▶ [Task prompt] Make an exact copy of all the entries shown below.

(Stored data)
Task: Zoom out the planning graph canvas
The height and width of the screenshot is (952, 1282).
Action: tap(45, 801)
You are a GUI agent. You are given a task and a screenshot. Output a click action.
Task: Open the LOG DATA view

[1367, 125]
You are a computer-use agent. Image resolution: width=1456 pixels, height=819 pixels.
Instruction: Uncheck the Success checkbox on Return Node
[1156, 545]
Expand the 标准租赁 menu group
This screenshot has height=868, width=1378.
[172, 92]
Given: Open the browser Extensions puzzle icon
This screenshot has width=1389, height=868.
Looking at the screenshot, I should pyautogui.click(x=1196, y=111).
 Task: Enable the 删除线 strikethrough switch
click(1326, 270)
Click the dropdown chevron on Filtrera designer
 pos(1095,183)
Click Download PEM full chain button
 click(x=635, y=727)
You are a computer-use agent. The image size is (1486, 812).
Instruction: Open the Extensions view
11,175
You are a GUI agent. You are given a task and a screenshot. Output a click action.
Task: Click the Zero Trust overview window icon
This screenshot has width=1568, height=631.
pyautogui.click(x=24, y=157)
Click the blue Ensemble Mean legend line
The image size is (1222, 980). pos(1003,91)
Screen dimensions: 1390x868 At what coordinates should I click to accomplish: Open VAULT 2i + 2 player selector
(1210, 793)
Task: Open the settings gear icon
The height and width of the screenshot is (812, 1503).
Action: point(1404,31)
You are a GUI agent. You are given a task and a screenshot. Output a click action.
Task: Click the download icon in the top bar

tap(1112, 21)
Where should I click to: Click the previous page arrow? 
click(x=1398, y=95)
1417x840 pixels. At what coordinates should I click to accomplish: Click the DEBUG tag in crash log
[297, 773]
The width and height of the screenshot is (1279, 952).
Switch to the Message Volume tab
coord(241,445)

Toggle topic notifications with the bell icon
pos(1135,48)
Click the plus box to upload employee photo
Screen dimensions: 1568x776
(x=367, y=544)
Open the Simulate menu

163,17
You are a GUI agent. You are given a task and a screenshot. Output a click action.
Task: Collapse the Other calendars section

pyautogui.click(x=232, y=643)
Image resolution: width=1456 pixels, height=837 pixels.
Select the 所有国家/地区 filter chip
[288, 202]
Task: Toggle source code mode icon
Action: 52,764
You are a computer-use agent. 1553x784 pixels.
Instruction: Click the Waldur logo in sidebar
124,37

▶ [Answer section]
Task: Zoom out the planning graph canvas
The height and width of the screenshot is (952, 1282).
Action: tap(45, 801)
You are a GUI agent. You are given a task and a screenshot. Output a click action.
Task: Open the LOG DATA view

[1367, 125]
You are a computer-use agent. Image resolution: width=1456 pixels, height=819 pixels.
Instruction: Uncheck the Success checkbox on Return Node
[1156, 545]
Expand the 标准租赁 menu group
This screenshot has height=868, width=1378.
[172, 92]
Given: Open the browser Extensions puzzle icon
This screenshot has width=1389, height=868.
Looking at the screenshot, I should pyautogui.click(x=1196, y=111).
 Task: Enable the 删除线 strikethrough switch
click(1326, 270)
Click the dropdown chevron on Filtrera designer
 pos(1095,183)
Click Download PEM full chain button
 click(x=635, y=727)
You are a computer-use agent. The image size is (1486, 812).
Instruction: Open the Extensions view
11,175
You are a GUI agent. You are given a task and a screenshot. Output a click action.
Task: Click the Zero Trust overview window icon
This screenshot has width=1568, height=631.
pyautogui.click(x=24, y=157)
Click the blue Ensemble Mean legend line
The image size is (1222, 980). pos(1003,91)
Screen dimensions: 1390x868 At what coordinates should I click to accomplish: Open VAULT 2i + 2 player selector
(1210, 793)
Task: Open the settings gear icon
The height and width of the screenshot is (812, 1503).
Action: point(1404,31)
You are a GUI agent. You are given a task and a screenshot. Output a click action.
Task: Click the download icon in the top bar

tap(1112, 21)
Where should I click to: Click the previous page arrow? 
click(x=1398, y=95)
1417x840 pixels. At what coordinates should I click to accomplish: Click the DEBUG tag in crash log
[297, 773]
The width and height of the screenshot is (1279, 952).
Switch to the Message Volume tab
coord(241,445)

Toggle topic notifications with the bell icon
pos(1135,48)
Click the plus box to upload employee photo
Screen dimensions: 1568x776
(x=367, y=544)
Open the Simulate menu

163,17
You are a GUI agent. You are given a task and a screenshot. Output a click action.
Task: Collapse the Other calendars section

pyautogui.click(x=232, y=643)
Image resolution: width=1456 pixels, height=837 pixels.
Select the 所有国家/地区 filter chip
[288, 202]
Task: Toggle source code mode icon
Action: 52,764
You are a computer-use agent. 1553x784 pixels.
Instruction: Click the Waldur logo in sidebar
124,37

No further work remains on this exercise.